- **Supplied passage**
========================
Feature Engineering in pyspark — Part I

Dhiraj Rai

8 min readOct 29, 2018

The most commonly used data pre-processing techniques in approaches in Spark are as follows

1) VectorAssembler

2)Bucketing

3)Scaling and normalization

4) Working with categorical features

5) Text data transformers

6) Feature Manipulation

7) PCA

Please find the complete jupyter notebook here

This blog is mostly intended for who are new to Spark programming, specially pyspark. Therefore, this blog follows an illustrative approach to explain the commonly known data-preprocessing approaches.

But before we do anything, we need to initialize a Spark session. This can be done as follows

# Initializing a Spark session
from pyspark.sql import SparkSession
spark = SparkSession.builder.master("local").appName("Word Count").config("spark.some.config.option","some-value").getOrCreate()

Now let us download some sample datasets to play along with. The datasets I have used in the illustrations can be downloaded from here

For the purpose of demonstration we will be using three different datasets

1) retail-data/by-day

2) simple-ml-integers

3) simple-ml

4) simple-ml-scaling

Lets us begin by reading the “retail-data/by-day” which is in .csv format and save it into a Spark dataframe named ‘sales’

sales = spark.read.format("csv").option("header","true").option("inferSchema", "true").load(r"data/retail-data/by-day/*.csv").coalesce(5).where("Description IS NOT NULL")

Lets us read the parquet files in “simple-ml-integers” and make a Spark dataframe named ‘fakeIntDF’

fakeIntDF=spark.read.parquet("/home/spark/DhirajR/Spark/feature_engineering/data/simple-ml-integers")

Lets us read the parquet files in “simple-ml” and make a Spark dataframe named ‘simpleDF’

simpleDF=spark.read.json(r"/home/spark/DhirajR/Spark/feature_engineering/data/simple-ml")

Lets us read the parquet files in “simple-ml-scaling” and make a Spark dataframe named ‘scaleDF’

scaleDF=spark.read.parquet(r"/home/spark/DhirajR/Spark/feature_engineering/data/simple-ml-scaling")

Please find the complete jupyter notebook here

Vector assembler

The vector assembler is basically use to concatenate all the features into a single vector which can be further passed to the estimator or ML algorithm. In order to demo the ‘Vector Assembler’ we will use the ‘fakeIntDF’ which we had created in the previous steps.

Let us see what columns we have in ‘fakeIntDF’ dataframe

fakeIntDF.cache()
========================
- **Requests**
1 - Reproduce the part of the pyspark feature engineering post between "3)Scaling and normalization" and "known data-preprocessing approaches.", inclusive.
2 - Answer these questions from the pyspark feature engineering post.
(a) What app name is set when the Spark session is initialized?
(b) What is the name of the dataframe made from "simple-ml-scaling"?
(c) According to the post, what does the vector assembler concatenate into a single vector?

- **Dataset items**
========================
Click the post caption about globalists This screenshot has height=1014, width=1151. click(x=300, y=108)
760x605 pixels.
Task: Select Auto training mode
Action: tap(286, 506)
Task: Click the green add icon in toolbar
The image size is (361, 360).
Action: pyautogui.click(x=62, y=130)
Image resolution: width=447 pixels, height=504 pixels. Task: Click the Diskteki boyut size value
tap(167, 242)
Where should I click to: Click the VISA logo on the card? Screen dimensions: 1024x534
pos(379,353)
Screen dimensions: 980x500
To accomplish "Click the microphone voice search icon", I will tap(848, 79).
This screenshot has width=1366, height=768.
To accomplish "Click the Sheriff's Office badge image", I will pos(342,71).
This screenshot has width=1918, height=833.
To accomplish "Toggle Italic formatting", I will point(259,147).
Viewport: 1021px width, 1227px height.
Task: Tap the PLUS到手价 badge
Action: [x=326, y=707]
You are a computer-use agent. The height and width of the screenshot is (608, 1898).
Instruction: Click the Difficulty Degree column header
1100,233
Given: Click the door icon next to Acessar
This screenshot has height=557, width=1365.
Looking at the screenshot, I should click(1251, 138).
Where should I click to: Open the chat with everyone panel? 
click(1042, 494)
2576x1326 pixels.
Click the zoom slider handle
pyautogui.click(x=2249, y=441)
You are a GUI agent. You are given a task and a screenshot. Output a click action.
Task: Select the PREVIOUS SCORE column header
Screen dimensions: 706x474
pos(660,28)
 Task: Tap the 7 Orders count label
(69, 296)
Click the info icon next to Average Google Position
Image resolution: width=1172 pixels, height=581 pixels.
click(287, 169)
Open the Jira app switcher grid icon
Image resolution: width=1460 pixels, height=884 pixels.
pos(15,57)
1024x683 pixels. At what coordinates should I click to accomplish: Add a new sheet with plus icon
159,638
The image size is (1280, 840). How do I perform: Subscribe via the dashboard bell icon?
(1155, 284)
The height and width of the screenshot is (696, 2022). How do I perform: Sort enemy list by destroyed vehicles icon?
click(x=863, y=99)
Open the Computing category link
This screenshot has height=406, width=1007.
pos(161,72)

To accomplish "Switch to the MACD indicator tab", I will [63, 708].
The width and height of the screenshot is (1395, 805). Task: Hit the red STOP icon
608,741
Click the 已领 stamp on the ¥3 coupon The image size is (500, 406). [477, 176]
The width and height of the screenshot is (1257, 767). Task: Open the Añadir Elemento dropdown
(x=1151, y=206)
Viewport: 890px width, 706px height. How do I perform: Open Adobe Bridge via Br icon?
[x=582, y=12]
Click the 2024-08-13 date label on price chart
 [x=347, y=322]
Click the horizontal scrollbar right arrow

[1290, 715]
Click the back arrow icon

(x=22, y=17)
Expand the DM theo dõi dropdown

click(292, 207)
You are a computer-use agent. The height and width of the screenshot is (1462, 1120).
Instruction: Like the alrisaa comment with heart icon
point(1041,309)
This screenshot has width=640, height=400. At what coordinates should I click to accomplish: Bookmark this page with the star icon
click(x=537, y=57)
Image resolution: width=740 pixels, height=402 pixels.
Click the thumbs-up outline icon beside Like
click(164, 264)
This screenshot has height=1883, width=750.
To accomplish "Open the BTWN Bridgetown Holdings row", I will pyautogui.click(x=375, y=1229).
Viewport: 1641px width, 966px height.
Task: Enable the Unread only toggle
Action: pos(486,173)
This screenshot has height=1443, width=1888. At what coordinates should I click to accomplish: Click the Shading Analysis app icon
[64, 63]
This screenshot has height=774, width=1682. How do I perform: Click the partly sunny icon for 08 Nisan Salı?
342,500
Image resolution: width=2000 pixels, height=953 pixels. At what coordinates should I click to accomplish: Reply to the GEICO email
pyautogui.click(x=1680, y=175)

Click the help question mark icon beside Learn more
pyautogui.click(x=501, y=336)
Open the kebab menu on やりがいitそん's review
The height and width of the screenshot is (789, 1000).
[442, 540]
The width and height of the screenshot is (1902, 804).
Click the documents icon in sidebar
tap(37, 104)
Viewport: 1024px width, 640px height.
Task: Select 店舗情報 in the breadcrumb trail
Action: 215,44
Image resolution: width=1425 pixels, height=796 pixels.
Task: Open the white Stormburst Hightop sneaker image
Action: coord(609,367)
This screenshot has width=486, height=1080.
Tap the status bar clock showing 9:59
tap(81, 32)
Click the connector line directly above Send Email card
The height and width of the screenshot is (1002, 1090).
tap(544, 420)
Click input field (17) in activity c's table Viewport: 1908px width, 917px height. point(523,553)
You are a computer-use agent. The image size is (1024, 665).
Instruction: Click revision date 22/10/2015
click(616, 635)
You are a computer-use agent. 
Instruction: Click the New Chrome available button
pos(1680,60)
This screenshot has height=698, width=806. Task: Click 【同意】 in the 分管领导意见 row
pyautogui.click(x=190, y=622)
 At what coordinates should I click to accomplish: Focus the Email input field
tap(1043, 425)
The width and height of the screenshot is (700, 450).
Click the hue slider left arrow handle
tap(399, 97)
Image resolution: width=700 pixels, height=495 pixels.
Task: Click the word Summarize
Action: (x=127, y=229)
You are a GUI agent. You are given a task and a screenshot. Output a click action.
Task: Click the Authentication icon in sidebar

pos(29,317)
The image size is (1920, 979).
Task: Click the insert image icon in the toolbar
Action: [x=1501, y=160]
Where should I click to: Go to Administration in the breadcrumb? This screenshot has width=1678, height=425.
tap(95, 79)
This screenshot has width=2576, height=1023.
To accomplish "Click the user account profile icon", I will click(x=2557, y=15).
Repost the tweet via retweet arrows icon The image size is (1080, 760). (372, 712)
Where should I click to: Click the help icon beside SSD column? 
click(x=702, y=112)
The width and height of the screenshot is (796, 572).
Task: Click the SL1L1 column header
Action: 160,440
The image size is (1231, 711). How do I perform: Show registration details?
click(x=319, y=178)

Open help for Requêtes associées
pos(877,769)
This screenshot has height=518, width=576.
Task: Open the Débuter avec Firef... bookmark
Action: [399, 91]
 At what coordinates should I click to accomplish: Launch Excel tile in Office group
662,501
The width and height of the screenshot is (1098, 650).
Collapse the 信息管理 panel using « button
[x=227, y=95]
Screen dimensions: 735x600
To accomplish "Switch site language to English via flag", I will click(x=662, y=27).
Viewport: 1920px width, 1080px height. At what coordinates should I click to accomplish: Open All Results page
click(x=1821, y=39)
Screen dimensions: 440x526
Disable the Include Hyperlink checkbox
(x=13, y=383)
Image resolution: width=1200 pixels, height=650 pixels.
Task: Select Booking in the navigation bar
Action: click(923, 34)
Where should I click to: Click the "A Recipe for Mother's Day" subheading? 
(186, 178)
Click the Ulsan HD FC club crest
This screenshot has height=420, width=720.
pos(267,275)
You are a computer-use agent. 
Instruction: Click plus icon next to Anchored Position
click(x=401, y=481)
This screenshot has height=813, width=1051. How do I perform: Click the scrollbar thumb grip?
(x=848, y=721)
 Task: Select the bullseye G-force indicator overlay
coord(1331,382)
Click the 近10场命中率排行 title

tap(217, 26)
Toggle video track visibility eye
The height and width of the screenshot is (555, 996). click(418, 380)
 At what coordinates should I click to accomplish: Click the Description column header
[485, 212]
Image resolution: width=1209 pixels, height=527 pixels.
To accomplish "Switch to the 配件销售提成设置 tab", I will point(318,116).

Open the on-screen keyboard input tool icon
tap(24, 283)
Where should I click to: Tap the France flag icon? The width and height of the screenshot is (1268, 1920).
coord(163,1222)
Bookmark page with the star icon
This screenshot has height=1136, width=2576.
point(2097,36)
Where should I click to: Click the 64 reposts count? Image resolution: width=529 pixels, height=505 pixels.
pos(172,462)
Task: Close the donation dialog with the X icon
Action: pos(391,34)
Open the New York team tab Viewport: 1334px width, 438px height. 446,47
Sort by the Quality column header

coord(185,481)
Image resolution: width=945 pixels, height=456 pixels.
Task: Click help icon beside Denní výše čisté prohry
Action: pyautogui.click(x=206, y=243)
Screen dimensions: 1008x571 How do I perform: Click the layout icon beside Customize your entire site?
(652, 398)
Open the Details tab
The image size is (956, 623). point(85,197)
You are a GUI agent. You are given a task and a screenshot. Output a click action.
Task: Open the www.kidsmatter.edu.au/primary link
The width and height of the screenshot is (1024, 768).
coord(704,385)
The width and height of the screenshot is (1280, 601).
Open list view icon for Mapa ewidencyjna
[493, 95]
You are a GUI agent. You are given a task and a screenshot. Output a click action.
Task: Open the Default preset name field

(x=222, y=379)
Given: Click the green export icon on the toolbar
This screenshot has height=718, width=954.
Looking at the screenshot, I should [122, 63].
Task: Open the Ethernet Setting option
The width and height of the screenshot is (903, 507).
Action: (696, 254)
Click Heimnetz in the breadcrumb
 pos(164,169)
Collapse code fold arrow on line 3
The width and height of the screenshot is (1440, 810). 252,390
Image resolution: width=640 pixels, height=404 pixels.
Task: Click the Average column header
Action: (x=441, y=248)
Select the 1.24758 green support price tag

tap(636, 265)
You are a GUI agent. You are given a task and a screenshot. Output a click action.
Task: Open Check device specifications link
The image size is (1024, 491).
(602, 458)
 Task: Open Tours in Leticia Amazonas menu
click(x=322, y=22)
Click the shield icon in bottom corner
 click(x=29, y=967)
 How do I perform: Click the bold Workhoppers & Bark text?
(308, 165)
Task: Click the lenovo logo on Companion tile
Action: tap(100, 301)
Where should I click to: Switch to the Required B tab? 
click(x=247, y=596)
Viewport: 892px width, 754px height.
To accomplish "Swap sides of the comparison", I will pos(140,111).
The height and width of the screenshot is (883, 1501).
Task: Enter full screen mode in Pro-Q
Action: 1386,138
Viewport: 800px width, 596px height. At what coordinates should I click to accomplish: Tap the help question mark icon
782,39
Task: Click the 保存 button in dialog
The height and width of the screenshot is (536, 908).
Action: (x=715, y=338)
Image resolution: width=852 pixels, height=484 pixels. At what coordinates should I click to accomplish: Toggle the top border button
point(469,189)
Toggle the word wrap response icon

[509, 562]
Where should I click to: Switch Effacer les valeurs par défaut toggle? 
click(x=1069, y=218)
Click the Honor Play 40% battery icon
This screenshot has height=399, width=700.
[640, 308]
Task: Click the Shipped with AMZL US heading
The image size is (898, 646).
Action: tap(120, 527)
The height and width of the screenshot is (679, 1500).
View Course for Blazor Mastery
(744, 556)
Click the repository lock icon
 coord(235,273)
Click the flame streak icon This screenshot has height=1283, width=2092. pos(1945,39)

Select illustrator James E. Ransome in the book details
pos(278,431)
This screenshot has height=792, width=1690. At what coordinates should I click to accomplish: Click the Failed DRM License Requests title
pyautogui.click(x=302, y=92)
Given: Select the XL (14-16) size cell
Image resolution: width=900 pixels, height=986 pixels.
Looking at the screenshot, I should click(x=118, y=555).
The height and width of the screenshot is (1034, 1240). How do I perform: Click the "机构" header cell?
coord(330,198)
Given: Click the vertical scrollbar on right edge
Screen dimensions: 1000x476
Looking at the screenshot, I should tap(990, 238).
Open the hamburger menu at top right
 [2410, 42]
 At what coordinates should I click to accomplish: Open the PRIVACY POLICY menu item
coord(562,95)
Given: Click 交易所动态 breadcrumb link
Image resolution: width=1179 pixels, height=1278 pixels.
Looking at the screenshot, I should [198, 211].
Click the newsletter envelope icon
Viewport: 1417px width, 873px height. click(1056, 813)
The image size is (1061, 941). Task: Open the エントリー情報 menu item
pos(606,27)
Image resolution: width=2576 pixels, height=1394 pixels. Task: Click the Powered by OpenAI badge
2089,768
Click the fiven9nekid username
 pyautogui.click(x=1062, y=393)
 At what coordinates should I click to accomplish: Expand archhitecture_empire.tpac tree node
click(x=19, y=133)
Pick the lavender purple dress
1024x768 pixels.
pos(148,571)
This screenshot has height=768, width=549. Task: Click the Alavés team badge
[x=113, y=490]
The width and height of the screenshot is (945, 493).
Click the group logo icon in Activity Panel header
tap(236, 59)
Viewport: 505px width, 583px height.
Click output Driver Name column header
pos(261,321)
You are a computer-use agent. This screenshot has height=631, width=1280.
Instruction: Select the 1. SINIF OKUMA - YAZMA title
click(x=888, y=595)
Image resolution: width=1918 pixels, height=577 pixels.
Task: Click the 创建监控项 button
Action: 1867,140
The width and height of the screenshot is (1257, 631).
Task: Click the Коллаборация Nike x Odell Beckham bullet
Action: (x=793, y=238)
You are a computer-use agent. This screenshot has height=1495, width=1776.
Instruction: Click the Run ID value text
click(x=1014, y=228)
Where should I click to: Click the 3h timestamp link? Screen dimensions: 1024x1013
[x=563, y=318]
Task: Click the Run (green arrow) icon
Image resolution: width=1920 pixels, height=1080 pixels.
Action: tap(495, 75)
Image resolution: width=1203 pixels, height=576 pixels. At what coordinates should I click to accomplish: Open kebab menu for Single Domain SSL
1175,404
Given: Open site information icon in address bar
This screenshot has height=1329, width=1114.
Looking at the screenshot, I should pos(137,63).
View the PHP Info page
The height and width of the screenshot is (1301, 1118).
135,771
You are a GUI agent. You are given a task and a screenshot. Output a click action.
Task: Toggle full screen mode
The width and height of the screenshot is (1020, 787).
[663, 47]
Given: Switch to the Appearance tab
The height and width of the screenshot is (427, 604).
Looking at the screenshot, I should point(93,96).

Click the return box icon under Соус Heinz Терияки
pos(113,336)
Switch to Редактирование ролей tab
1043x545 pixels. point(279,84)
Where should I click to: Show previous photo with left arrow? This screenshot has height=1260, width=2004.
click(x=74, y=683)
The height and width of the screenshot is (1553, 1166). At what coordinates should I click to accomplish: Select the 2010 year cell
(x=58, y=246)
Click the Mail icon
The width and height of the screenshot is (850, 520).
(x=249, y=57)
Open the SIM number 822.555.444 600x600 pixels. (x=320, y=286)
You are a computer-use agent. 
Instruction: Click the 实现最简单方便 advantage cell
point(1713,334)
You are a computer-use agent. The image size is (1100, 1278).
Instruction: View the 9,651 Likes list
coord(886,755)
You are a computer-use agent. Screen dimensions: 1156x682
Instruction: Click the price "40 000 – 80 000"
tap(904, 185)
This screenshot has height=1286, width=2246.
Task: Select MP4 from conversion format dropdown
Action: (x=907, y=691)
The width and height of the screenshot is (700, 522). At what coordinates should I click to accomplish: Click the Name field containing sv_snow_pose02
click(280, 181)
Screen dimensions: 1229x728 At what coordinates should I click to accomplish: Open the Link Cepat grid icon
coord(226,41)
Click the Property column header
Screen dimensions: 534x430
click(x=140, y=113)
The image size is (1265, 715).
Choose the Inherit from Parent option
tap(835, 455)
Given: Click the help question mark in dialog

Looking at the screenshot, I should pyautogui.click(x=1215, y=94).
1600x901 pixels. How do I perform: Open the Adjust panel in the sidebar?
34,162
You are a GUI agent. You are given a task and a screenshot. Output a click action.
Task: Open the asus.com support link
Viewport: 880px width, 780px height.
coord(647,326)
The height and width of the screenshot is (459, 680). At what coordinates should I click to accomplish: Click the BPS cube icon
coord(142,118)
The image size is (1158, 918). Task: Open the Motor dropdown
========================
- **Answers to each task**
1 -
3)Scaling and normalization

4) Working with categorical features

5) Text data transformers

6) Feature Manipulation

7) PCA

Please find the complete jupyter notebook here

This blog is mostly intended for who are new to Spark programming, specially pyspark. Therefore, this blog follows an illustrative approach to explain the commonly known data-preprocessing approaches.

2 -
(a) Word Count
(b) scaleDF
(c) All the features